Written instruction -
Rewrite the material as a numbered list with blank lines omitted, beginning at its first line and stopping after the line that contains "(x=343, y=15)".

Material provided -
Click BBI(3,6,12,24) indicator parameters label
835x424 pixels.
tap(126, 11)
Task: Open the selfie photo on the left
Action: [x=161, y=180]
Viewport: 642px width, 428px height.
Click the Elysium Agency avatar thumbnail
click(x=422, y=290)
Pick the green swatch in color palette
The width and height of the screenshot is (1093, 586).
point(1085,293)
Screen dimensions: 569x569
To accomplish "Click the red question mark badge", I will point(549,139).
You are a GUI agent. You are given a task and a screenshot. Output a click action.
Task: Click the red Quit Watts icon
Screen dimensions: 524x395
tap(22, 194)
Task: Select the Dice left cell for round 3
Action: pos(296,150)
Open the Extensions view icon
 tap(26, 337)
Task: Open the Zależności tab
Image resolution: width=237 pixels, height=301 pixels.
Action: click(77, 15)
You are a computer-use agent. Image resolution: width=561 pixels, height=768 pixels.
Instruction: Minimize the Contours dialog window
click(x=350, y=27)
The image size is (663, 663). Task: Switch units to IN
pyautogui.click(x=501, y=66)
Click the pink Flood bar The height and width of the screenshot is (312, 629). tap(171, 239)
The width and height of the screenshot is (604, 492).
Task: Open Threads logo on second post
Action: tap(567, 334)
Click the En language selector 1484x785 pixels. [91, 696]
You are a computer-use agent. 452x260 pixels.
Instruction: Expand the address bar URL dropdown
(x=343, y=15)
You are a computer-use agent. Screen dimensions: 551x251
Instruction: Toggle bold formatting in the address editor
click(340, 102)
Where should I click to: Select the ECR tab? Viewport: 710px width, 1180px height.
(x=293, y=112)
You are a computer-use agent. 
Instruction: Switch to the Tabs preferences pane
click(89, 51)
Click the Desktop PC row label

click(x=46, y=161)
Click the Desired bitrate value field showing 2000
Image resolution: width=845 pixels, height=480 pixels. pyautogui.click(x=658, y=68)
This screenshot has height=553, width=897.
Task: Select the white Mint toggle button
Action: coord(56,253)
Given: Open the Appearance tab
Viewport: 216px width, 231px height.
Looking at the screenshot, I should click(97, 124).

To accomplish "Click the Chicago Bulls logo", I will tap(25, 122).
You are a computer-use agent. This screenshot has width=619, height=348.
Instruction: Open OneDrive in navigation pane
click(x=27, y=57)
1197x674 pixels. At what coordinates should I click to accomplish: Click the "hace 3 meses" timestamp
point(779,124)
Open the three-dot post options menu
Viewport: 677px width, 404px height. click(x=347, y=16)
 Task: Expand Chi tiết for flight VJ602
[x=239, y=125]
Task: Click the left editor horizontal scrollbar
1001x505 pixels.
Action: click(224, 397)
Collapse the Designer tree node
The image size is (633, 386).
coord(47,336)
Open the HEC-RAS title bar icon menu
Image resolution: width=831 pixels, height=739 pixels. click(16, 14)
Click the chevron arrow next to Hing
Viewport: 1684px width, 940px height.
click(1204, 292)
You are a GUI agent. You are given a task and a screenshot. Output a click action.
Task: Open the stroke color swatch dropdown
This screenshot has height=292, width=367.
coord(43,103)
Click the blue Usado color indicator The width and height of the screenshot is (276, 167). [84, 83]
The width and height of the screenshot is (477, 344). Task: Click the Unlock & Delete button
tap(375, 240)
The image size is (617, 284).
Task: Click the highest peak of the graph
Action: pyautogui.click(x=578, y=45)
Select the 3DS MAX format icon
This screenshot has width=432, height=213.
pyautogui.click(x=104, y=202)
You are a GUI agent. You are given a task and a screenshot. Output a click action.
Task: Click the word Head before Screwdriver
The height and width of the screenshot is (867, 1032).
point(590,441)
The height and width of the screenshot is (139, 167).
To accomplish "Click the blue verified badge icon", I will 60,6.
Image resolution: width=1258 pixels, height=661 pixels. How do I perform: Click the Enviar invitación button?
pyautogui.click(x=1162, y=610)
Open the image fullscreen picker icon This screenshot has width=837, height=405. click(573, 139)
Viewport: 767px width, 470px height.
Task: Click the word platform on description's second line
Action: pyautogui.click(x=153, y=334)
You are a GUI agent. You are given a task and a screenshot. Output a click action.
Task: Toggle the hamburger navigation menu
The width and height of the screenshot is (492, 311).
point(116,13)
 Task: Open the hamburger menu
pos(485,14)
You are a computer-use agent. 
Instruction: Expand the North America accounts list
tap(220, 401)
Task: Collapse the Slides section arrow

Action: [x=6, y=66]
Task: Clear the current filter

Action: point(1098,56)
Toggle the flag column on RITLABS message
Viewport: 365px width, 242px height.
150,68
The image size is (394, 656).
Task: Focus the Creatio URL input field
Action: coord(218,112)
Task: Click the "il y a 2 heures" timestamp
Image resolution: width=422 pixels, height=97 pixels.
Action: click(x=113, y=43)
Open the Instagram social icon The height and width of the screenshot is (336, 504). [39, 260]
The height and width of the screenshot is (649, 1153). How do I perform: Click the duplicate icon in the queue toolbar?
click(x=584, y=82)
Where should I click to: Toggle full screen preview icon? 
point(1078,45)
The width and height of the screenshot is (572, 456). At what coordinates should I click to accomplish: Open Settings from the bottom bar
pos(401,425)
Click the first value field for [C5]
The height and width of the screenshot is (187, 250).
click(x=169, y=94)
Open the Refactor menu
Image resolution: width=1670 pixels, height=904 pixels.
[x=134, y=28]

Response to the task -
1. Click BBI(3,6,12,24) indicator parameters label
2. 835x424 pixels.
3. tap(126, 11)
4. Task: Open the selfie photo on the left
5. Action: [x=161, y=180]
6. Viewport: 642px width, 428px height.
7. Click the Elysium Agency avatar thumbnail
8. click(x=422, y=290)
9. Pick the green swatch in color palette
10. The width and height of the screenshot is (1093, 586).
11. point(1085,293)
12. Screen dimensions: 569x569
13. To accomplish "Click the red question mark badge", I will point(549,139).
14. You are a GUI agent. You are given a task and a screenshot. Output a click action.
15. Task: Click the red Quit Watts icon
16. Screen dimensions: 524x395
17. tap(22, 194)
18. Task: Select the Dice left cell for round 3
19. Action: pos(296,150)
20. Open the Extensions view icon
21.  tap(26, 337)
22. Task: Open the Zależności tab
23. Image resolution: width=237 pixels, height=301 pixels.
24. Action: click(77, 15)
25. You are a computer-use agent. Image resolution: width=561 pixels, height=768 pixels.
26. Instruction: Minimize the Contours dialog window
27. click(x=350, y=27)
28. The image size is (663, 663). Task: Switch units to IN
29. pyautogui.click(x=501, y=66)
30. Click the pink Flood bar The height and width of the screenshot is (312, 629). tap(171, 239)
31. The width and height of the screenshot is (604, 492).
32. Task: Open Threads logo on second post
33. Action: tap(567, 334)
34. Click the En language selector 1484x785 pixels. [91, 696]
35. You are a computer-use agent. 452x260 pixels.
36. Instruction: Expand the address bar URL dropdown
37. (x=343, y=15)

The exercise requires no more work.